淺唱寂寞╮ 提交于 2019-12-07 04:48:24

问题


In production environments where Django is running on Apache or with multiple Gunicorn workers, it runs the risk of concurrency issues.

As such, I was pretty surprised to find that Django's ORM doesn't explicitly support table/row locking. It supports transactions very handedly, but that only solves half of the concurrency problem.

With a MySQL backend, what is the correct way to perform locking in Django? Or is there something else at play in Django's framework that makes them unnecessary?


回答1:


Django does not explicitly provide an API to perform table locking. In my experience, well-designed code rarely needs to lock a whole table, and most concurrency issues can be solved with row-level locking. It's an last-ditch effort: it doesn't solve concurrency, it simply kills any attempt at concurrency.

If you really need table-level locking, you can use a cursor and execute raw SQL statements:

from django.db import connection

with connection.cursor() as cursor:
    cursor.execute("LOCK TABLES %s READ", [tablename])
    try:
        ...
    finally:
        cursor.execute("UNLOCK TABLES;")



回答2:


Consider setting the transaction isolation level to serializable, and using a MySQL table type that supports transactions (MyISAM does not, InnoDB does.)
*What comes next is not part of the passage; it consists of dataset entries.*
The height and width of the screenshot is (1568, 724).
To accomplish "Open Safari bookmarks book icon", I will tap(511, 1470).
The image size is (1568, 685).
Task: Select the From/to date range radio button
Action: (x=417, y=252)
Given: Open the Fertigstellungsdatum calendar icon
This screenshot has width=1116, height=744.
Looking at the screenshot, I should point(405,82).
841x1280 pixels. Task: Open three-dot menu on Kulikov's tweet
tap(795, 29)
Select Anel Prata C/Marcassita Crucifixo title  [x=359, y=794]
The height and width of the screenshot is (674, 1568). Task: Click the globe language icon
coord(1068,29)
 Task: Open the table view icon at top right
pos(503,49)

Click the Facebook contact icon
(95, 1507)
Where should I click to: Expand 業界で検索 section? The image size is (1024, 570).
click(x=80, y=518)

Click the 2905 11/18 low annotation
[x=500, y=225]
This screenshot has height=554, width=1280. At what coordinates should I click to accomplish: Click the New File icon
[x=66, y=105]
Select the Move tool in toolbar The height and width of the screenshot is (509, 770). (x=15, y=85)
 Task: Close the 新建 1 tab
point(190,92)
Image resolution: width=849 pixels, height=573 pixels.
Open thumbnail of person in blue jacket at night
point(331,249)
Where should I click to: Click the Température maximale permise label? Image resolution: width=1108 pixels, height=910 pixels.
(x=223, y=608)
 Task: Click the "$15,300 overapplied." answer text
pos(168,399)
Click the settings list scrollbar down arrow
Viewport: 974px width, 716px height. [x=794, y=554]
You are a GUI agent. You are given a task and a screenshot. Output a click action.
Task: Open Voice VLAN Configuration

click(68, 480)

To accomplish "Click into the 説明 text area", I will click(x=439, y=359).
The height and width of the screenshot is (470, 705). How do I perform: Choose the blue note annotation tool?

After ensuring you have a backend that supports transactions, you'd then need to disable autocommit (https://docs.djangoproject.com/en/1.8/topics/db/transactions/#autocommit-details) and then ensure that your code issues the appropriate commit or rollback statement at the end of what you consider to be transactions.

There is an example or two in the above referenced docs..

Doing this requires a bit more work and consideration, but provides you with transactions.